> INPUT DATA:
>> BEGIN

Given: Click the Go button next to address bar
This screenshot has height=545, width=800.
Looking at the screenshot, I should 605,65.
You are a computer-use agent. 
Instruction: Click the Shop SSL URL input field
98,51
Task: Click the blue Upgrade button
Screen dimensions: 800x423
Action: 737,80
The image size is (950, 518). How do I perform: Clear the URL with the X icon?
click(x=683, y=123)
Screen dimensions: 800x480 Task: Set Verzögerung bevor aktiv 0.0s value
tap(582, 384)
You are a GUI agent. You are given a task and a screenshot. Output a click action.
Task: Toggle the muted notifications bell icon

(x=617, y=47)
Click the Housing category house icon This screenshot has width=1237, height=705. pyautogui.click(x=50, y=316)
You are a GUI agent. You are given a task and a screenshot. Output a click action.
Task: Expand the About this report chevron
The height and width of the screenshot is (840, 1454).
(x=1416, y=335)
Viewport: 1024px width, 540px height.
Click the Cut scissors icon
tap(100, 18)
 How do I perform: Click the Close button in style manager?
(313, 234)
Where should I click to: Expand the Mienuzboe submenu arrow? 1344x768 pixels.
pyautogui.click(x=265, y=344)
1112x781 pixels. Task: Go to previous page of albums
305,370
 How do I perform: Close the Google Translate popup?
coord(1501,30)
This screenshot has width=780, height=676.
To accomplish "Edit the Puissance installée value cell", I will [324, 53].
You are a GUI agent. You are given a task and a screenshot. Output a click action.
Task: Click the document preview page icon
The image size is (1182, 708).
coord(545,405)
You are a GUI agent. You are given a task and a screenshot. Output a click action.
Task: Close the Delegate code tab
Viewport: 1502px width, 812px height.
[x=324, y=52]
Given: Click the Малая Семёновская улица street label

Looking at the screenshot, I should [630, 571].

>> END

> SET TASK: Can you print the material from its first line up to and including the line containing "Action: 737,80", copying each line verbatim?

> EXERCISE RESULT:
Given: Click the Go button next to address bar
This screenshot has height=545, width=800.
Looking at the screenshot, I should 605,65.
You are a computer-use agent. 
Instruction: Click the Shop SSL URL input field
98,51
Task: Click the blue Upgrade button
Screen dimensions: 800x423
Action: 737,80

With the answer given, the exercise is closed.